BEGIN

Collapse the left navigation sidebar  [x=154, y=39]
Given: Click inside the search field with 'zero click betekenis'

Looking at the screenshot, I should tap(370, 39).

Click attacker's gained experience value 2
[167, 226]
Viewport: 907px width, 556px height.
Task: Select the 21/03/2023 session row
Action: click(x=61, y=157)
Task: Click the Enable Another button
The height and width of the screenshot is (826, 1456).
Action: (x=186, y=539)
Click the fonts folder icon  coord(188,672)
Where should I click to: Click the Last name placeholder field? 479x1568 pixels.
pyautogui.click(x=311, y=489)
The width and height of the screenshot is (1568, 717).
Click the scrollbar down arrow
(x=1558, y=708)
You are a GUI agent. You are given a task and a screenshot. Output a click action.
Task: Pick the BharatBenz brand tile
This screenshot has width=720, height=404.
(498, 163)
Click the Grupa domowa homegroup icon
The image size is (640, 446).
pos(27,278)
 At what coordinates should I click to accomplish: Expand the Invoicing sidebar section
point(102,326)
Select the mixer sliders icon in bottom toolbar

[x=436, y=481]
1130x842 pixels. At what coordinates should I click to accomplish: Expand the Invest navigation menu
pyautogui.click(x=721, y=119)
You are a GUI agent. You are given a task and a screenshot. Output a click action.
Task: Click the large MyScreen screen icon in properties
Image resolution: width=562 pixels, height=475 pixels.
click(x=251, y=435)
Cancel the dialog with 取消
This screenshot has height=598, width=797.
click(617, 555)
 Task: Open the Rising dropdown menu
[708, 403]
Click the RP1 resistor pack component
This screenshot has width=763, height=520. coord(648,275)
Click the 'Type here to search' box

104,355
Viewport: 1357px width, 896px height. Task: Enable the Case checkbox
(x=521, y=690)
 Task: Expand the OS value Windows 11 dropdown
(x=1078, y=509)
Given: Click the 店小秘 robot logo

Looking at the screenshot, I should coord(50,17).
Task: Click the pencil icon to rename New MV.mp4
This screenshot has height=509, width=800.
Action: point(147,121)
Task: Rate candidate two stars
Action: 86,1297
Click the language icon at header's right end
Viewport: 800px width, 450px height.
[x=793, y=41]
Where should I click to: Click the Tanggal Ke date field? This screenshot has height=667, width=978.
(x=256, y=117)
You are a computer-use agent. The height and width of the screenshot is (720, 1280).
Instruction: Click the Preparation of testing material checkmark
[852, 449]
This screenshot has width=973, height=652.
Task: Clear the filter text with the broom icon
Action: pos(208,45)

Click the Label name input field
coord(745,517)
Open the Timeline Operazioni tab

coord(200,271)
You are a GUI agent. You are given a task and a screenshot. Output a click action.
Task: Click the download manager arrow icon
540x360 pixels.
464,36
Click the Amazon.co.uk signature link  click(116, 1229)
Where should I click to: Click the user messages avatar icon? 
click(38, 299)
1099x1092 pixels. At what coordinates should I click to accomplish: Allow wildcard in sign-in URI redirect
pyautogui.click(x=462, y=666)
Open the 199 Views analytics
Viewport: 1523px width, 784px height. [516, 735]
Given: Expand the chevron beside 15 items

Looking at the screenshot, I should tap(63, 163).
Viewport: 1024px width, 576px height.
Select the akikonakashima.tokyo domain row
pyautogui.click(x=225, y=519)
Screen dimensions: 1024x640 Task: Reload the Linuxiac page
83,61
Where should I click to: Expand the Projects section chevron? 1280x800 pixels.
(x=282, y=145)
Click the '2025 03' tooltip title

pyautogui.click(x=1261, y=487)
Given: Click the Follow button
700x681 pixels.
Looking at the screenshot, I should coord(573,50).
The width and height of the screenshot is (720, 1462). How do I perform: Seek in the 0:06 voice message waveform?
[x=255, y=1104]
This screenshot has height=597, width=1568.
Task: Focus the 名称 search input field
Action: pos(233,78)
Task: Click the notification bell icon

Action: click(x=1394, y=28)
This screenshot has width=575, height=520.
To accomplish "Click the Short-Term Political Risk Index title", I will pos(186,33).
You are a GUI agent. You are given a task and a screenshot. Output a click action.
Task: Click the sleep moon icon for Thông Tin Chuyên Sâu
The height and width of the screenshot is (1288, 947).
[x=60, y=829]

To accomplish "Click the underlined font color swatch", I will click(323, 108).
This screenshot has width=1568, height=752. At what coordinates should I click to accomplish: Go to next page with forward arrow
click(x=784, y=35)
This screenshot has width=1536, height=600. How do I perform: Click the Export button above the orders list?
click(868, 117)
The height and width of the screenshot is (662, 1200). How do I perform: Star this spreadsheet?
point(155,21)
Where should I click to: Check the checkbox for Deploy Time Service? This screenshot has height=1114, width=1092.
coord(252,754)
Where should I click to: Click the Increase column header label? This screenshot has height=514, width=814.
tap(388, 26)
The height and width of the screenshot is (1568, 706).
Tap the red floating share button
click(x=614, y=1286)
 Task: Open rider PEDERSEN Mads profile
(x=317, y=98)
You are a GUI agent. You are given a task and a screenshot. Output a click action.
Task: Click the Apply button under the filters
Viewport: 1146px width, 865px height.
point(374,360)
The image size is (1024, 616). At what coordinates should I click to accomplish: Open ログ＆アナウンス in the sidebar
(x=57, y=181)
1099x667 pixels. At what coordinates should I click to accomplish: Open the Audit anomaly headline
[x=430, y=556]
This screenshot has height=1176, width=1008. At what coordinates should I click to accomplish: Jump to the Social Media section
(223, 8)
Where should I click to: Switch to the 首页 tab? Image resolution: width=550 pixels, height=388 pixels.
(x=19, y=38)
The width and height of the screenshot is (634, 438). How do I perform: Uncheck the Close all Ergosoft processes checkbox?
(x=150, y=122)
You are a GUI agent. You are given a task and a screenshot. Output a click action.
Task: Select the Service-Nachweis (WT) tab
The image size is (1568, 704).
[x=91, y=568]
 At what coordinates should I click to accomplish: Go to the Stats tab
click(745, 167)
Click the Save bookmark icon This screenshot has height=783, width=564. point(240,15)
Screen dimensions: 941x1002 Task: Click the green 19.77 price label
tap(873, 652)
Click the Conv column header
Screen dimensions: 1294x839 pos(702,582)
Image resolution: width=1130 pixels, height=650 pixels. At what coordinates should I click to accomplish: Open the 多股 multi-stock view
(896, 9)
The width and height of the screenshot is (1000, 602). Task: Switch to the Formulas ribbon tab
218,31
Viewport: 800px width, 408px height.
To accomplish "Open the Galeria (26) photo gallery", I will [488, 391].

END

● **Task instructions**
An exact copy of every record is needed, so retype them all.

● **The answer**
Collapse the left navigation sidebar  [x=154, y=39]
Given: Click inside the search field with 'zero click betekenis'

Looking at the screenshot, I should tap(370, 39).

Click attacker's gained experience value 2
[167, 226]
Viewport: 907px width, 556px height.
Task: Select the 21/03/2023 session row
Action: click(x=61, y=157)
Task: Click the Enable Another button
The height and width of the screenshot is (826, 1456).
Action: (x=186, y=539)
Click the fonts folder icon  coord(188,672)
Where should I click to: Click the Last name placeholder field? 479x1568 pixels.
pyautogui.click(x=311, y=489)
The width and height of the screenshot is (1568, 717).
Click the scrollbar down arrow
(x=1558, y=708)
You are a GUI agent. You are given a task and a screenshot. Output a click action.
Task: Pick the BharatBenz brand tile
This screenshot has width=720, height=404.
(498, 163)
Click the Grupa domowa homegroup icon
The image size is (640, 446).
pos(27,278)
 At what coordinates should I click to accomplish: Expand the Invoicing sidebar section
point(102,326)
Select the mixer sliders icon in bottom toolbar

[x=436, y=481]
1130x842 pixels. At what coordinates should I click to accomplish: Expand the Invest navigation menu
pyautogui.click(x=721, y=119)
You are a GUI agent. You are given a task and a screenshot. Output a click action.
Task: Click the large MyScreen screen icon in properties
Image resolution: width=562 pixels, height=475 pixels.
click(x=251, y=435)
Cancel the dialog with 取消
This screenshot has height=598, width=797.
click(617, 555)
 Task: Open the Rising dropdown menu
[708, 403]
Click the RP1 resistor pack component
This screenshot has width=763, height=520. coord(648,275)
Click the 'Type here to search' box

104,355
Viewport: 1357px width, 896px height. Task: Enable the Case checkbox
(x=521, y=690)
 Task: Expand the OS value Windows 11 dropdown
(x=1078, y=509)
Given: Click the 店小秘 robot logo

Looking at the screenshot, I should coord(50,17).
Task: Click the pencil icon to rename New MV.mp4
This screenshot has height=509, width=800.
Action: point(147,121)
Task: Rate candidate two stars
Action: 86,1297
Click the language icon at header's right end
Viewport: 800px width, 450px height.
[x=793, y=41]
Where should I click to: Click the Tanggal Ke date field? This screenshot has height=667, width=978.
(x=256, y=117)
You are a computer-use agent. The height and width of the screenshot is (720, 1280).
Instruction: Click the Preparation of testing material checkmark
[852, 449]
This screenshot has width=973, height=652.
Task: Clear the filter text with the broom icon
Action: pos(208,45)

Click the Label name input field
coord(745,517)
Open the Timeline Operazioni tab

coord(200,271)
You are a GUI agent. You are given a task and a screenshot. Output a click action.
Task: Click the download manager arrow icon
540x360 pixels.
464,36
Click the Amazon.co.uk signature link  click(116, 1229)
Where should I click to: Click the user messages avatar icon? 
click(38, 299)
1099x1092 pixels. At what coordinates should I click to accomplish: Allow wildcard in sign-in URI redirect
pyautogui.click(x=462, y=666)
Open the 199 Views analytics
Viewport: 1523px width, 784px height. [516, 735]
Given: Expand the chevron beside 15 items

Looking at the screenshot, I should tap(63, 163).
Viewport: 1024px width, 576px height.
Select the akikonakashima.tokyo domain row
pyautogui.click(x=225, y=519)
Screen dimensions: 1024x640 Task: Reload the Linuxiac page
83,61
Where should I click to: Expand the Projects section chevron? 1280x800 pixels.
(x=282, y=145)
Click the '2025 03' tooltip title

pyautogui.click(x=1261, y=487)
Given: Click the Follow button
700x681 pixels.
Looking at the screenshot, I should coord(573,50).
The width and height of the screenshot is (720, 1462). How do I perform: Seek in the 0:06 voice message waveform?
[x=255, y=1104]
This screenshot has height=597, width=1568.
Task: Focus the 名称 search input field
Action: pos(233,78)
Task: Click the notification bell icon

Action: click(x=1394, y=28)
This screenshot has width=575, height=520.
To accomplish "Click the Short-Term Political Risk Index title", I will pos(186,33).
You are a GUI agent. You are given a task and a screenshot. Output a click action.
Task: Click the sleep moon icon for Thông Tin Chuyên Sâu
The height and width of the screenshot is (1288, 947).
[x=60, y=829]

To accomplish "Click the underlined font color swatch", I will click(323, 108).
This screenshot has width=1568, height=752. At what coordinates should I click to accomplish: Go to next page with forward arrow
click(x=784, y=35)
This screenshot has width=1536, height=600. How do I perform: Click the Export button above the orders list?
click(868, 117)
The height and width of the screenshot is (662, 1200). How do I perform: Star this spreadsheet?
point(155,21)
Where should I click to: Check the checkbox for Deploy Time Service? This screenshot has height=1114, width=1092.
coord(252,754)
Where should I click to: Click the Increase column header label? This screenshot has height=514, width=814.
tap(388, 26)
The height and width of the screenshot is (1568, 706).
Tap the red floating share button
click(x=614, y=1286)
 Task: Open rider PEDERSEN Mads profile
(x=317, y=98)
You are a GUI agent. You are given a task and a screenshot. Output a click action.
Task: Click the Apply button under the filters
Viewport: 1146px width, 865px height.
point(374,360)
The image size is (1024, 616). At what coordinates should I click to accomplish: Open ログ＆アナウンス in the sidebar
(x=57, y=181)
1099x667 pixels. At what coordinates should I click to accomplish: Open the Audit anomaly headline
[x=430, y=556]
This screenshot has height=1176, width=1008. At what coordinates should I click to accomplish: Jump to the Social Media section
(223, 8)
Where should I click to: Switch to the 首页 tab? Image resolution: width=550 pixels, height=388 pixels.
(x=19, y=38)
The width and height of the screenshot is (634, 438). How do I perform: Uncheck the Close all Ergosoft processes checkbox?
(x=150, y=122)
You are a GUI agent. You are given a task and a screenshot. Output a click action.
Task: Select the Service-Nachweis (WT) tab
The image size is (1568, 704).
[x=91, y=568]
 At what coordinates should I click to accomplish: Go to the Stats tab
click(745, 167)
Click the Save bookmark icon This screenshot has height=783, width=564. point(240,15)
Screen dimensions: 941x1002 Task: Click the green 19.77 price label
tap(873, 652)
Click the Conv column header
Screen dimensions: 1294x839 pos(702,582)
Image resolution: width=1130 pixels, height=650 pixels. At what coordinates should I click to accomplish: Open the 多股 multi-stock view
(896, 9)
The width and height of the screenshot is (1000, 602). Task: Switch to the Formulas ribbon tab
218,31
Viewport: 800px width, 408px height.
To accomplish "Open the Galeria (26) photo gallery", I will [488, 391].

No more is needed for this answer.